WOMADelaide delivers enchantments to the swelling crowds



Botanic Park, Adelaide March 6–9

It could be a glimpse of two harpists (one playing a classical harp, the other an African kora) on a stage nestled beneath tall trees.

It could be the startling sight of giant faces projected onto foliage and blinking benignly as they peer into the night.

Wired Aerial Theatre at WOMAdelaide 2020Credit:Ben Searcy

It could be a four-metre-high monkey or antelope – guided by the expert puppeteers of France's Company Archibald Caramantran – sashaying gracefully through the crowd or bending down to gently embrace a small child.

It could even be a naked circus performer, temporarily stripped of his shorts (and his modesty) by fellow members of the remarkable Australian troupe Gravity and Other Myths.

A record number of revellers made their way to Botanic Park on the weekend for this year's WOMADelaide, with over 97,000 tickets sold across the four-day event.

But it was still possible – indeed, virtually guaranteed – that dedicated patrons could stumble upon something enchantingly unexpected.

Neither coronavirus fears nor the late withdrawal of one of the festival's headline artists (Ziggy Marley) dampened patrons' enthusiasm for the annual event, which has managed to maintain its air of relaxed charm despite tripling its audience figures since the debut edition in 1992.

Admittedly, it's a little trickier these days to stroll from stage to stage and find a prime viewing spot without careful navigation (or some polite elbow nudging).

Orquesta Akokan at WOMAdelaide 2020Credit:Ben Searcy

Musically, the seven stages hosted acts ranging from intimate solo artists to big-band extravaganzas. There was heart-stirring gospel from the Blind Boys of Alabama; spirited Celtic reels courtesy of Scotland's Rura; hypnotic, pulsating Afrobeat from the Public Opinion Afro Orchestra; and madcap Balkan brass played by Belgians who looked like bikies (but with a rare talent for odd-metered folk dancing).
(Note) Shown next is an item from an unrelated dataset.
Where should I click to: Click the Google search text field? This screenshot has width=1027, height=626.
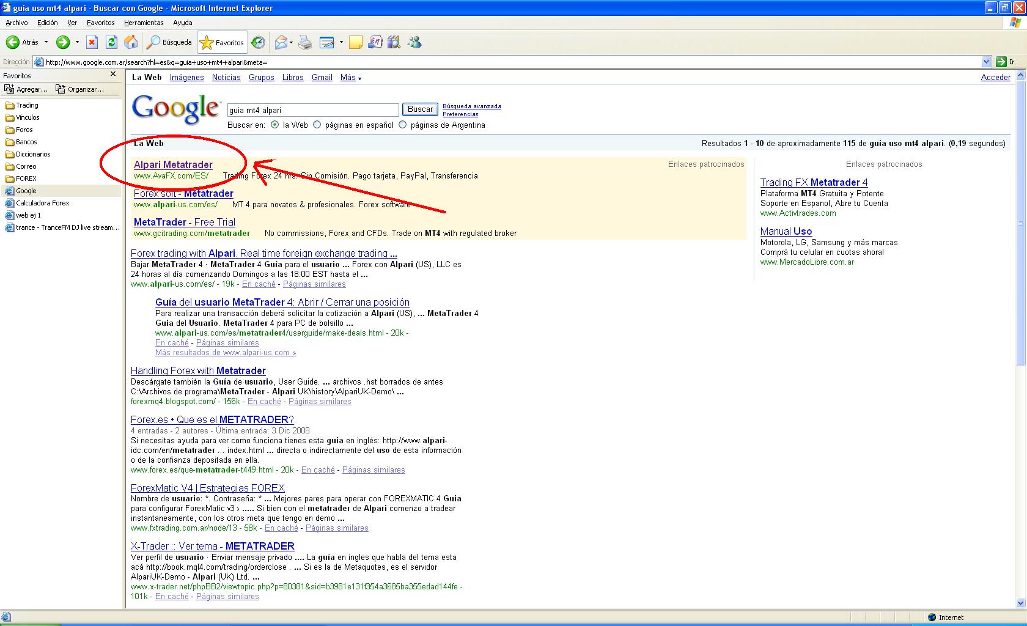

Malian icon Salif Keita shone in a late-night set on Saturday, his raspily expressive voice – dry as desert air but still full of passion – riding the buoyant grooves of his supple 9-piece band. Another revered septuagenarian, L. Subramaniam, conjured an entirely different mood on Sunday evening. The Indian violinist's performance was part meditation, part exaltation, as his extraordinarily agile phrases created a mesmerising dialogue with three percussionists.
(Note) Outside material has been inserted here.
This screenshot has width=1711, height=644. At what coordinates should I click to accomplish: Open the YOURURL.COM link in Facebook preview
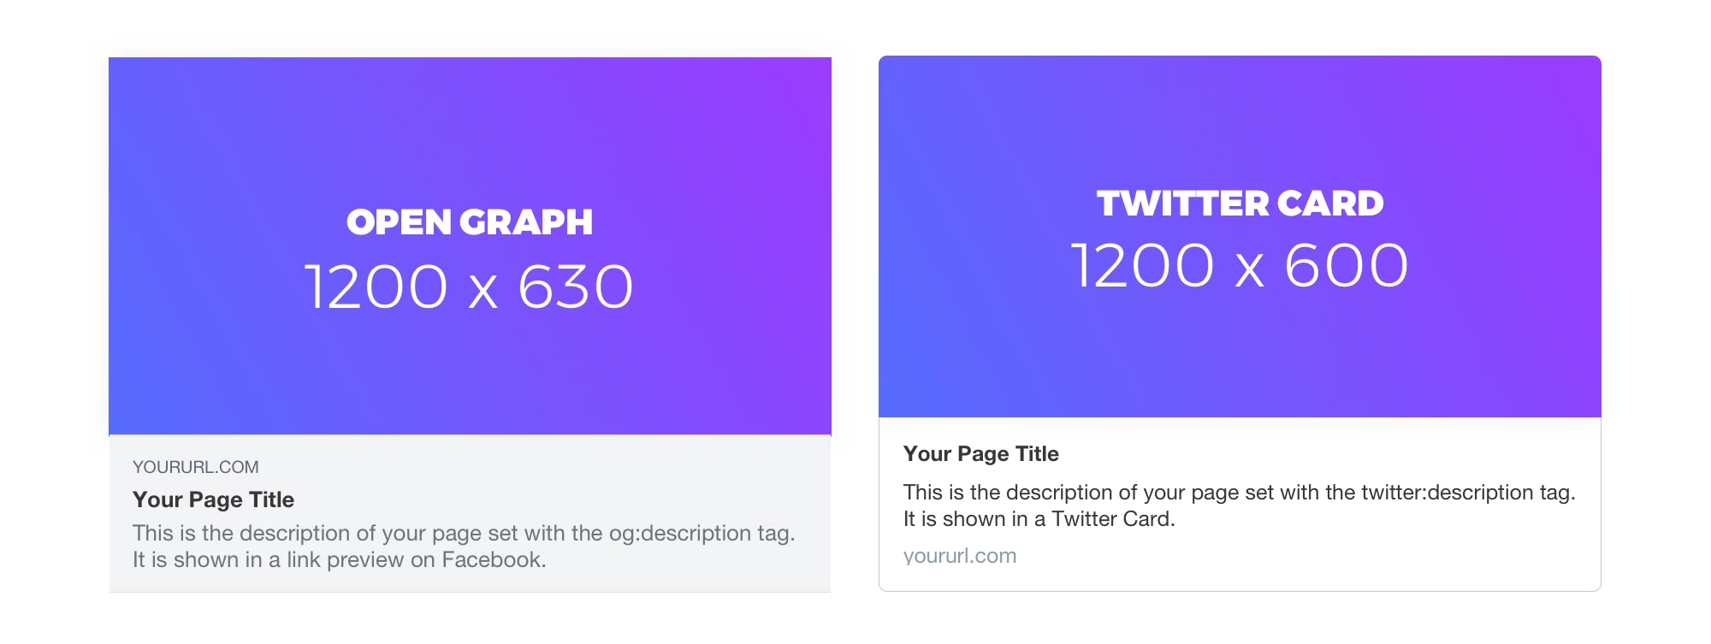(195, 467)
Some of the most engaging shows combined vastly different musical sources to create unlikely new hybrids. Rhiannon Giddens and Francesco Turrisi forged an alluring blend of 19th American minstrel music and sprightly southern Italian rhythms. Giddens's voice is as potent as her convictions, carrying echoes of history and heartache as she embodied aching spirituals or earthy blues, her fiddle and banjo responding to the irresistible pulse of Turrisi's frame drums and accordion.

The charming and hugely entertaining Minyo Crusaders drew inspiration from a near-extinct form of Japanese folk song, setting ancient lyrics against shuffling cumbia rhythms, bursts of mariachi-style horns and kooky electronic accents.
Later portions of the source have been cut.